──────── TEXT EXCERPT

# house insurance



## old school (Nov 16, 2007)

Help, I am getting killed with the cost of my house insurance. Any suggestions as to were I might find a lower price?


----------



## K-Bill (May 14, 2009)

PM turtle man. he'll get you set up right.


----------



## Catchin Hell (Oct 9, 2007)

Yep... Turtle I need to make that call too...lol:doh


----------



## choppedliver (Apr 4, 2009)

A few years ago I wrote home loans and I sent people to a lady in South Florida who has her own insurance business. She got the majority of the business from our company. When the mortgage business went south along with the real estate market, I kept using her for my personal investments. I have personally bought over 100 insurance policies from her in last 5 years. I do it all by phone, fax, fedex, and email. She has beat everyone that I have ever compared her against, every time. Everyone I have ever sent her, she has beat. She is ridiculously fast and efficient. If you or anyone wants her contact info, please PM me and I will be happy to send you her contact info.


----------



## TURTLE (May 22, 2008)

────────────────

WORK INSTRUCTIONS = In the house insurance thread, condense the paragraph beginning "A few years ago I wrote home loans" into a bulleted list that keeps its main facts. Work only from the house insurance thread above.

──────── DATASET CONTENT

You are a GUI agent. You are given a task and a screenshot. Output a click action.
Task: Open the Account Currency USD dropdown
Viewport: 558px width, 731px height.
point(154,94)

────────────────

THE ANSWER =
- The poster once wrote home loans and referred clients to a woman in South Florida who runs her own insurance business.
- She got most of the business from the poster's company.
- After the mortgage and real estate markets declined, the poster kept using her for personal investments.
- The poster has bought over 100 policies from her in the last 5 years, all by phone, fax, FedEx, and email.
- She has beaten every competitor the poster has compared her against, including for everyone the poster has referred.
- She is very fast and efficient.
- Anyone wanting her contact info can PM the poster.